We used to watch Payton train, running up and down the Pearl River Levee. I had not started taking steroids yet. Questions of whether or not black athletes had a “natural superiority” came up as we watched. He certainly seemed superior. I learned from my uncle, who lived in Colombia, that Payton’s mother still worked as a maid. Naturally superior or not, he had the motivation to work harder.
Arguments that success in sports was the only way out of the ghetto for some people rose to the forefront of the naturally superior black athlete argument. Columbia, Mississippi, wasn’t a ghetto, but he had motivations to get himself and his family out of there.
I was very unsure that Payton had a natural advantage, but he sure as hell worked harder. I saw it.
After graduating from Jackson State and starting his professional career, Payton put on even more weight. He was one hell of a man. Renting a tuxedo for a family wedding, the tuxedo rental guy said, “The only people I ever rent this suit to are you and Walter Payton.” I don’t know about Payton, but I was taking steroids like PEZ candy and self-injecting.
People are seriously annoyed with my position on trans athletes. “How the hell can you argue that they don’t have a natural advantage?” They shout. “Here we go again,” I whisper to myself. I’d rather not conflate transgender rights with black rights, but here we are again. Do they have a natural advantage, or do they work harder?
So far, of the nine transgender athletes in the NCAA, only one has excelled, and they tied for second. In the most talked-about case, Riley Gaines tied with a transgender athlete for fifth place. If transgender athletes do have a natural advantage, they must not work very hard, because they are not excelling.
People with different sexualities often struggle to convince themselves and others that they are good enough. That might be why transgender people, both male and female, are motivated to participate in sports. Sports have a way of leveling the playing field. In Mississippi, Walter Payton wasn’t deemed worthy of attending the University of Mississippi, Mississippi State, or the University of Southern Mississippi; however, with a great deal of hard work, he proved himself at Jackson State.
There’s a black high school woman in Mississippi who is breaking every record held by men in my sport when I was her age. Taylor Smith is somebody to watch, even if you have no interest in weight lifting. I hear all the time that her testosterone must be high or her estrogen must be low. I don’t know about all that. She looks pretty feminine to me.
I don’t have the power to control these issues, or even convince other people to see something different. What I can do is reflect on the past.
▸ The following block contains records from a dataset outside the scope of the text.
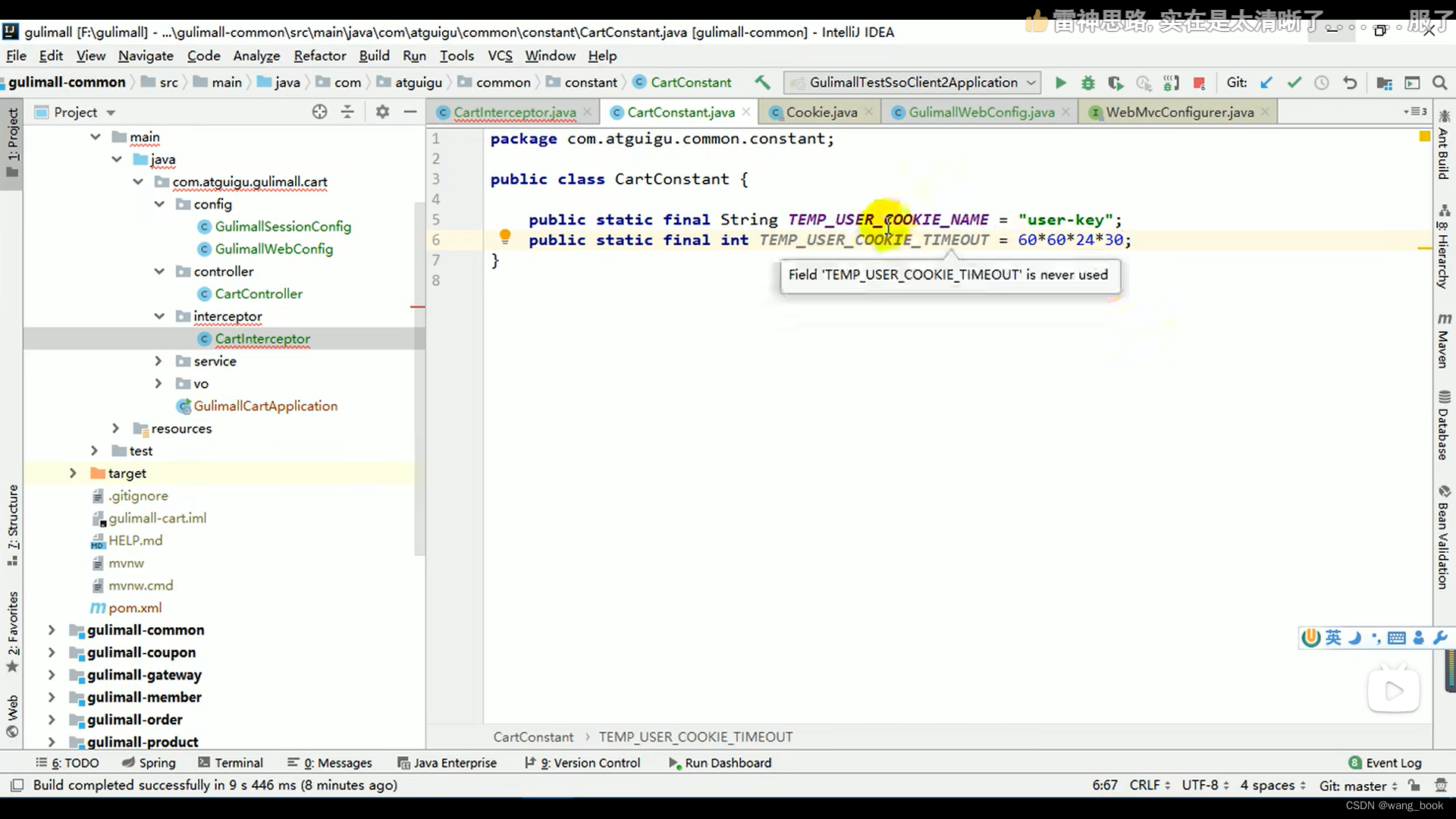Viewport: 1456px width, 819px height.
Task: Click the TODO panel icon in bottom bar
Action: pyautogui.click(x=70, y=762)
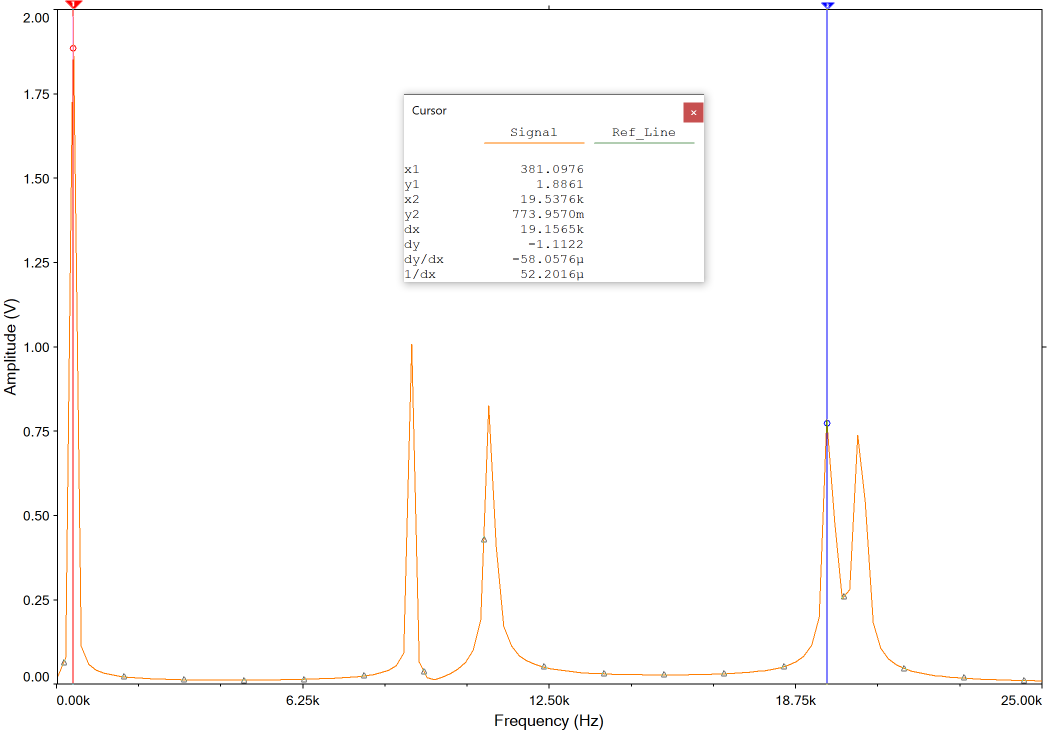This screenshot has width=1049, height=732.
Task: Select the Ref_Line column header
Action: (643, 132)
Anthropologist Stephen Jay Gould once wrote a book called “The Mismeasure of Man.” In it, he discusses how scientists through the ages have used inaccurate measurements of the human body to explain the difference in cultural behaviors based on race. Using rice to measure the capacity of the braincase in human skulls, scientists declared Africans had the smallest brains.
Gould, using some of the same skulls from the original study, demonstrated that most of the difference came from how tightly the scientist pressed in the grains of rice. More densely packed for whites, less densely packed for blacks. Pouring the rice back out to measure it, they found more rice fit in the white skulls than in the black ones, so they must have bigger brains. The tester’s prejudice tainted his findings.
When it comes to issues of natural advantage, I have to wonder how much of that is happening.